+++ Record set
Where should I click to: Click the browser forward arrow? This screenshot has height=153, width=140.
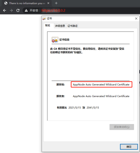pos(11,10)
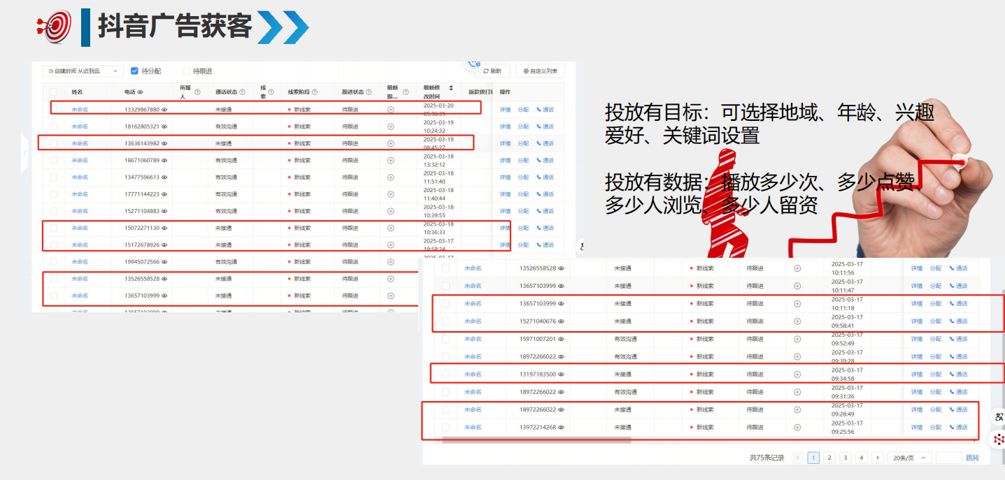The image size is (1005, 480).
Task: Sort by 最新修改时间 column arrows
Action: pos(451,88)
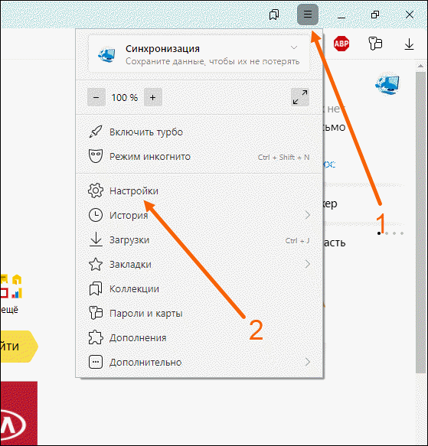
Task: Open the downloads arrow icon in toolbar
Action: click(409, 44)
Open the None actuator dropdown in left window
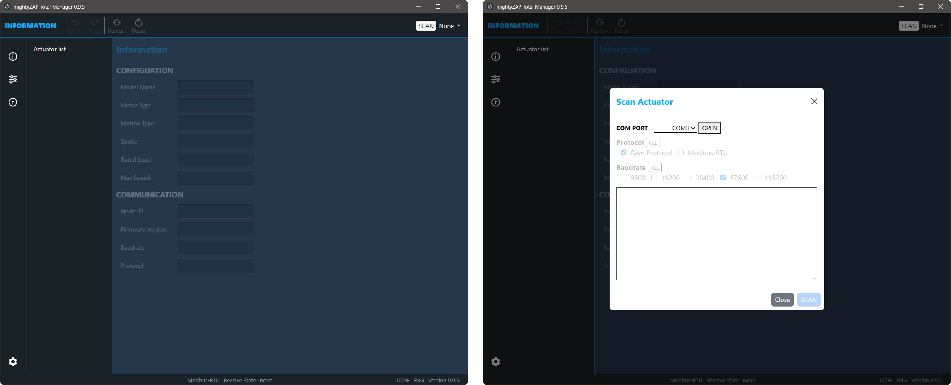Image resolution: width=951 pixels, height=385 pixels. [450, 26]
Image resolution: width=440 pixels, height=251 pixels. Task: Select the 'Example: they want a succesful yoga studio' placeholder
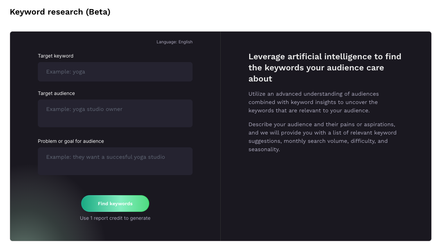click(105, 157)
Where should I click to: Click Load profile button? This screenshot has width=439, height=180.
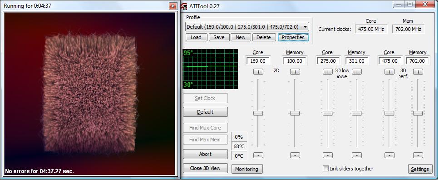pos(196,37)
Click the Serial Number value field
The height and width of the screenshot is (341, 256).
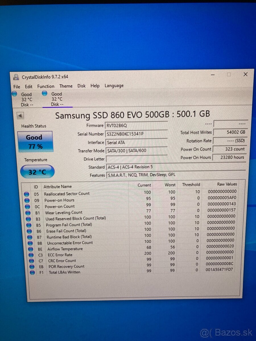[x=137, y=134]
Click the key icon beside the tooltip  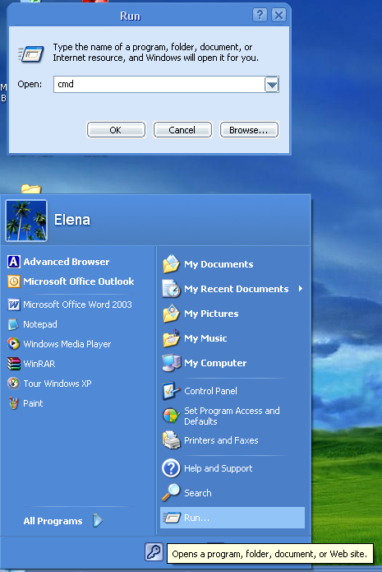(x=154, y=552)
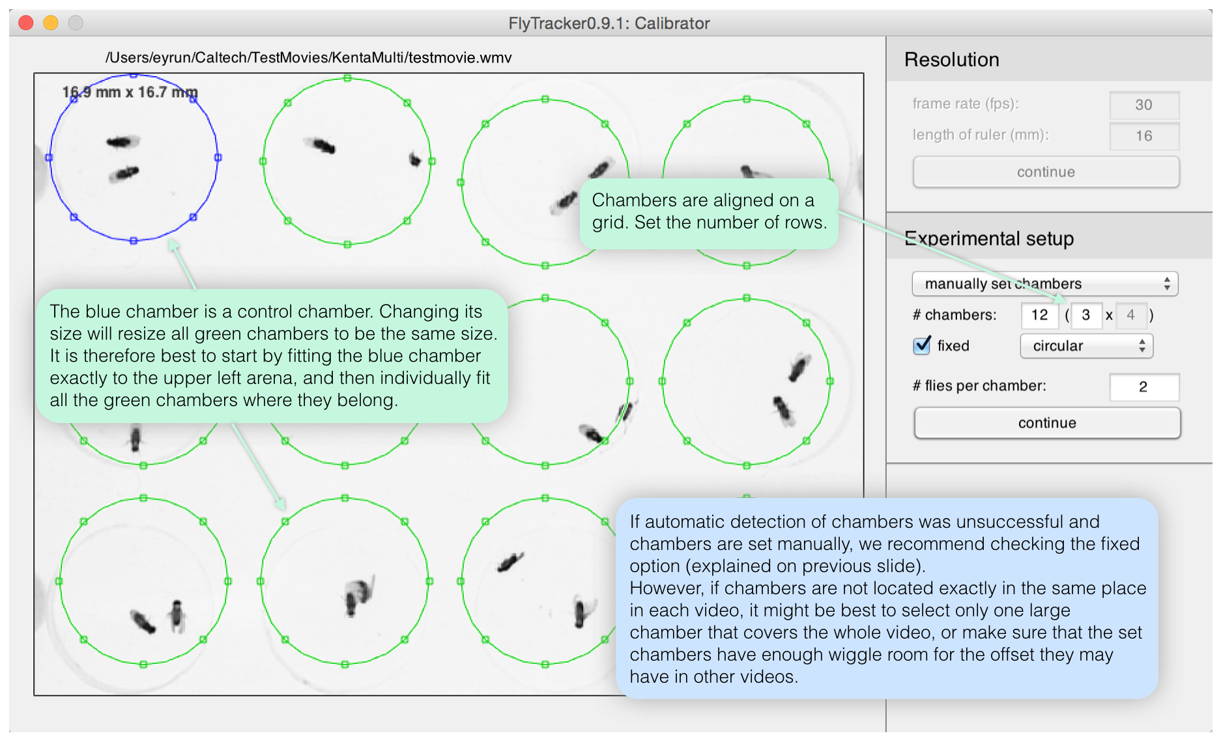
++++++
+++ Record set
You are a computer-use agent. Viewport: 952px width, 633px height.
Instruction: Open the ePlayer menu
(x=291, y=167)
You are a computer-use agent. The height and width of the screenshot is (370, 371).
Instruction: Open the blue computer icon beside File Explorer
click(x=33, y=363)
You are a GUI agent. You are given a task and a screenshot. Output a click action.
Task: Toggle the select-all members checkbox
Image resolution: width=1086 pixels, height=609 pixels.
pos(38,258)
++++++
## Job
Find every line in the material that contains the string "computer" and copy each of those lines. Case counts.

## Complete answer
You are a computer-use agent. Viewport: 952px width, 633px height.
You are a computer-use agent. The height and width of the screenshot is (370, 371).
Instruction: Open the blue computer icon beside File Explorer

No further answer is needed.